> **Collected data entries**:
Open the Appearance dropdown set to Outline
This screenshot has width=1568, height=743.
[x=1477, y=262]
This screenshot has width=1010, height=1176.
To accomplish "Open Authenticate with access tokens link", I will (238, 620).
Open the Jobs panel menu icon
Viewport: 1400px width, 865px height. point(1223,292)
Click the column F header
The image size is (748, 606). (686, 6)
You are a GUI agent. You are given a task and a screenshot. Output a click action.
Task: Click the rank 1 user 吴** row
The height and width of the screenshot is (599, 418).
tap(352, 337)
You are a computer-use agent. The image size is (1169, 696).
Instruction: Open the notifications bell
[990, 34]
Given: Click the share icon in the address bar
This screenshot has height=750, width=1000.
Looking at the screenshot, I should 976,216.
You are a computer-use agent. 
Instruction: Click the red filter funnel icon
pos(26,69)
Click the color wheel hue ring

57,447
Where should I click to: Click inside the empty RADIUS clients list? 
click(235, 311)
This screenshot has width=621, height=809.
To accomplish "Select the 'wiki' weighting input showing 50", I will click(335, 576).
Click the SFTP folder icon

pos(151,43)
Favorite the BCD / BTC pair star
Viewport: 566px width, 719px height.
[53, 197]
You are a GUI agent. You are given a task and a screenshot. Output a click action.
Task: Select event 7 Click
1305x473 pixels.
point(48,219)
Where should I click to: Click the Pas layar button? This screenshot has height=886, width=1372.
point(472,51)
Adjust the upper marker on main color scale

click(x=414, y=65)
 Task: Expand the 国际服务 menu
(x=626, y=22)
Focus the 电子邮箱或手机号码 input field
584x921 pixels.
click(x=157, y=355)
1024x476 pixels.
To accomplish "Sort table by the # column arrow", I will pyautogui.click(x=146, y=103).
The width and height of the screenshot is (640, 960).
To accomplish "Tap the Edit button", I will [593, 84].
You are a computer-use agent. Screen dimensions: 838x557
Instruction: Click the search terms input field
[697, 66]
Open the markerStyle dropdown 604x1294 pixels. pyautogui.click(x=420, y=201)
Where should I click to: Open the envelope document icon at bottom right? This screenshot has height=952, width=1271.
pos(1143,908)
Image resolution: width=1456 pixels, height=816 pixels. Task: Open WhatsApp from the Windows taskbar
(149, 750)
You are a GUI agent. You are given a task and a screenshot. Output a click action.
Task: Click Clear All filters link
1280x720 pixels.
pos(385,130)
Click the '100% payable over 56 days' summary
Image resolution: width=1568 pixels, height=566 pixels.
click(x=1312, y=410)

> **TASK TO CARRY OUT**: Every line of the records above needs to be given again exactly.

> **TASK RESPONSE**:
Open the Appearance dropdown set to Outline
This screenshot has width=1568, height=743.
[x=1477, y=262]
This screenshot has width=1010, height=1176.
To accomplish "Open Authenticate with access tokens link", I will (238, 620).
Open the Jobs panel menu icon
Viewport: 1400px width, 865px height. point(1223,292)
Click the column F header
The image size is (748, 606). (686, 6)
You are a GUI agent. You are given a task and a screenshot. Output a click action.
Task: Click the rank 1 user 吴** row
The height and width of the screenshot is (599, 418).
tap(352, 337)
You are a computer-use agent. The image size is (1169, 696).
Instruction: Open the notifications bell
[990, 34]
Given: Click the share icon in the address bar
This screenshot has height=750, width=1000.
Looking at the screenshot, I should 976,216.
You are a computer-use agent. 
Instruction: Click the red filter funnel icon
pos(26,69)
Click the color wheel hue ring

57,447
Where should I click to: Click inside the empty RADIUS clients list? 
click(235, 311)
This screenshot has width=621, height=809.
To accomplish "Select the 'wiki' weighting input showing 50", I will click(335, 576).
Click the SFTP folder icon

pos(151,43)
Favorite the BCD / BTC pair star
Viewport: 566px width, 719px height.
[53, 197]
You are a GUI agent. You are given a task and a screenshot. Output a click action.
Task: Select event 7 Click
1305x473 pixels.
point(48,219)
Where should I click to: Click the Pas layar button? This screenshot has height=886, width=1372.
point(472,51)
Adjust the upper marker on main color scale

click(x=414, y=65)
 Task: Expand the 国际服务 menu
(x=626, y=22)
Focus the 电子邮箱或手机号码 input field
584x921 pixels.
click(x=157, y=355)
1024x476 pixels.
To accomplish "Sort table by the # column arrow", I will pyautogui.click(x=146, y=103).
The width and height of the screenshot is (640, 960).
To accomplish "Tap the Edit button", I will [593, 84].
You are a computer-use agent. Screen dimensions: 838x557
Instruction: Click the search terms input field
[697, 66]
Open the markerStyle dropdown 604x1294 pixels. pyautogui.click(x=420, y=201)
Where should I click to: Open the envelope document icon at bottom right? This screenshot has height=952, width=1271.
pos(1143,908)
Image resolution: width=1456 pixels, height=816 pixels. Task: Open WhatsApp from the Windows taskbar
(149, 750)
You are a GUI agent. You are given a task and a screenshot. Output a click action.
Task: Click Clear All filters link
1280x720 pixels.
pos(385,130)
Click the '100% payable over 56 days' summary
Image resolution: width=1568 pixels, height=566 pixels.
click(x=1312, y=410)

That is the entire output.